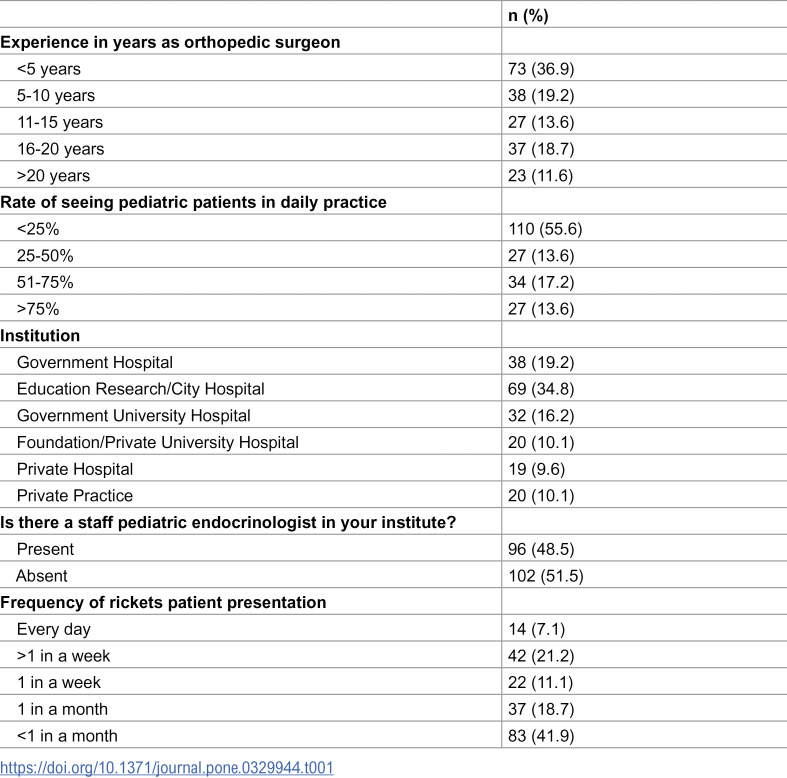The width and height of the screenshot is (787, 778).
Task: Click the 'Institution' section heading
Action: click(x=40, y=335)
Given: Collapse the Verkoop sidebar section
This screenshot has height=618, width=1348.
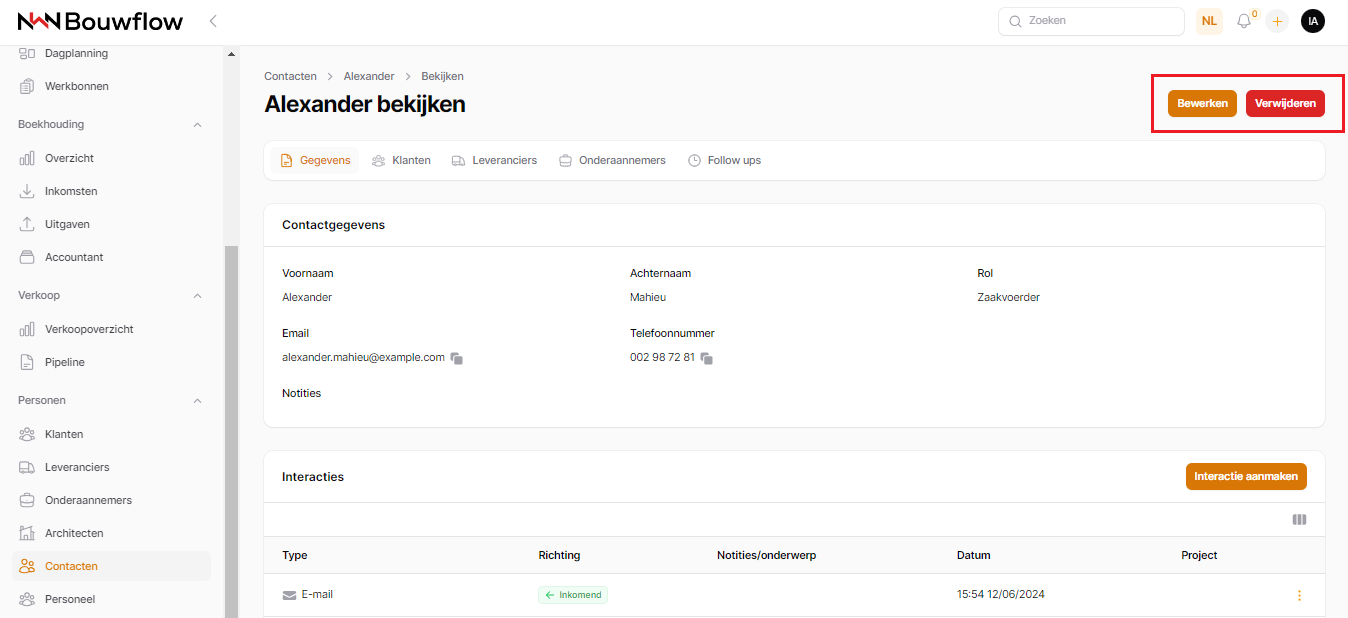Looking at the screenshot, I should click(x=197, y=296).
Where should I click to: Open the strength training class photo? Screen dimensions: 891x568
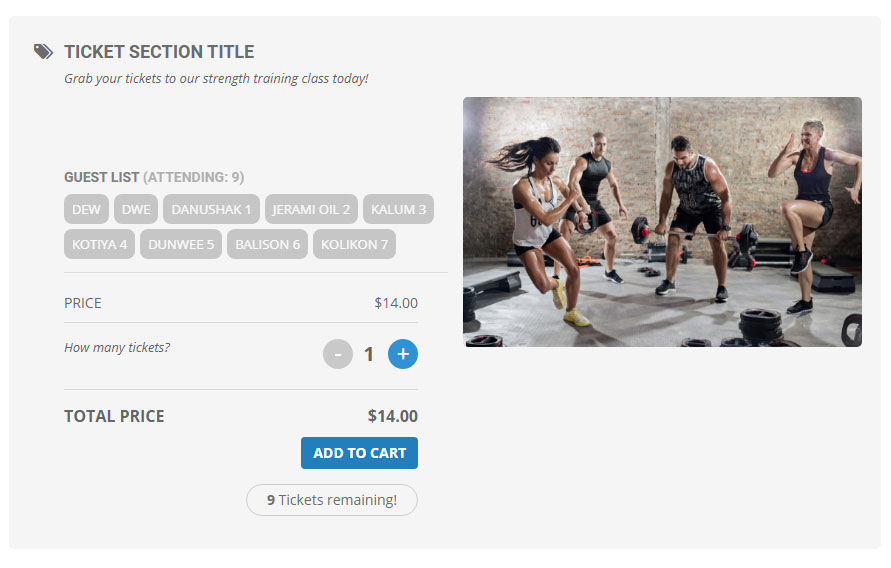coord(662,222)
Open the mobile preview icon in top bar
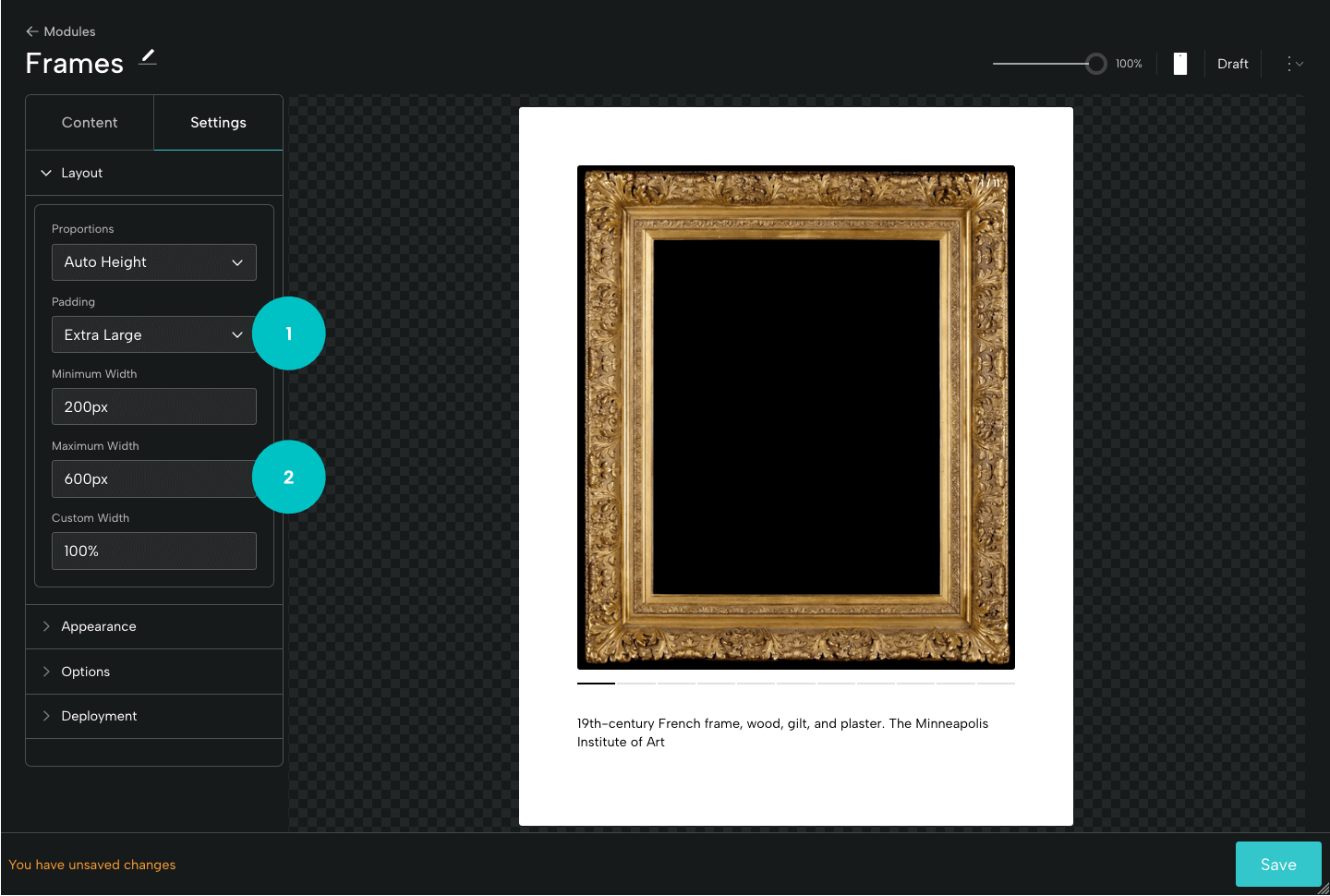The height and width of the screenshot is (896, 1330). (1179, 63)
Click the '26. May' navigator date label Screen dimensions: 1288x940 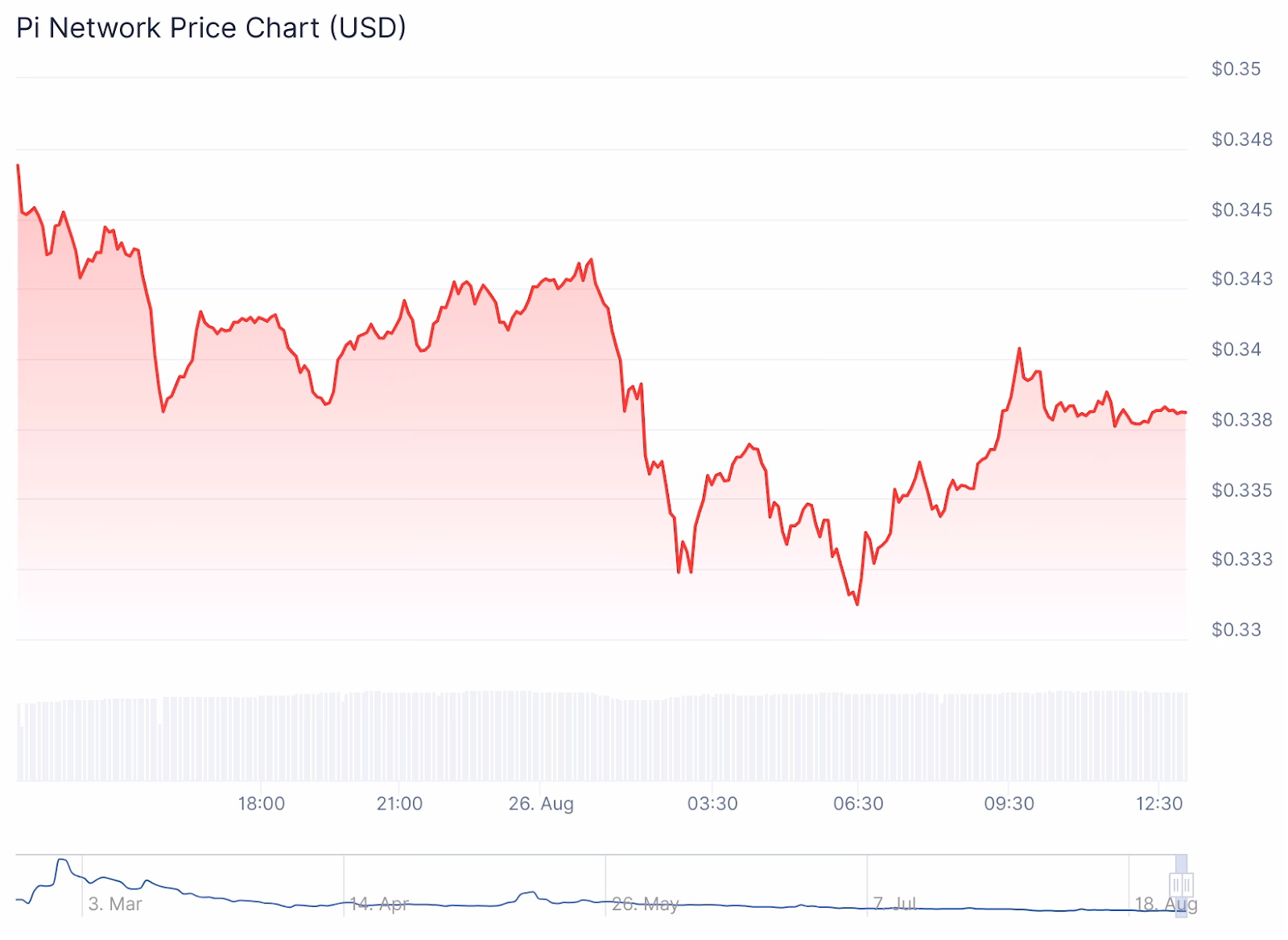click(x=645, y=904)
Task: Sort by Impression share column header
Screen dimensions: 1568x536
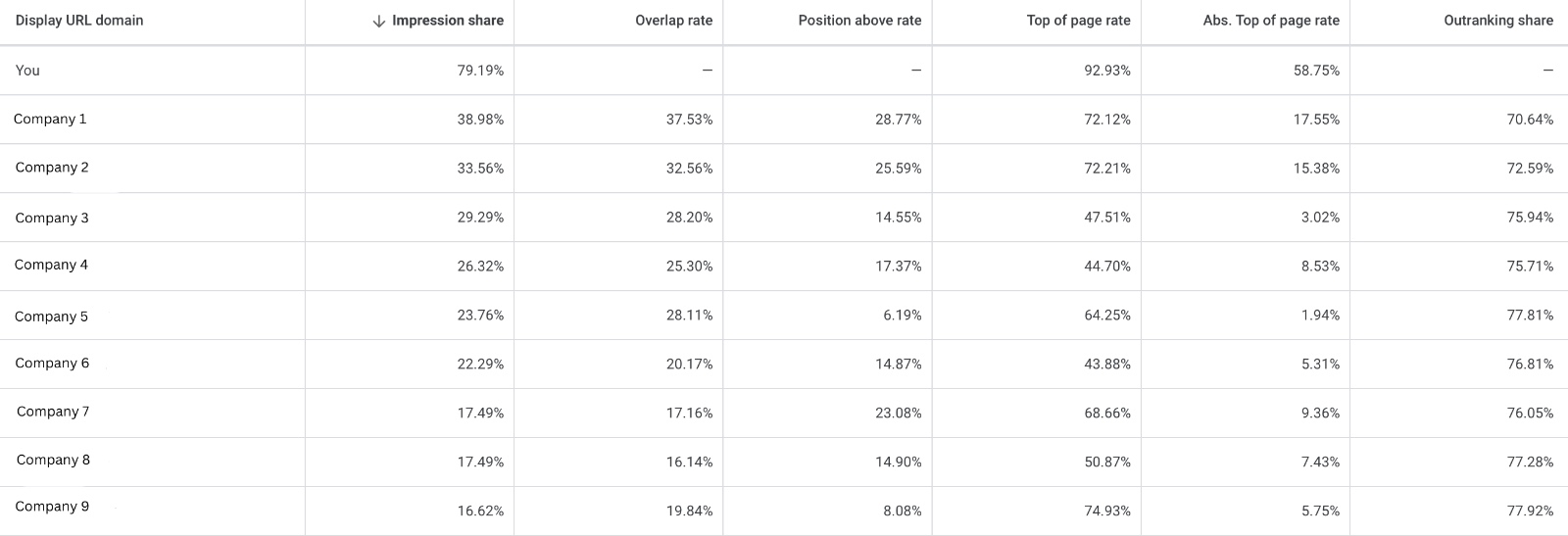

***

**Exercise prompt**
Please copy only the lines from the one that contains "Task: Sort by Impression share column header" through the last line of the records, exactly, and keep every picture out of the copy.

**Expected answer**
Task: Sort by Impression share column header
Screen dimensions: 1568x536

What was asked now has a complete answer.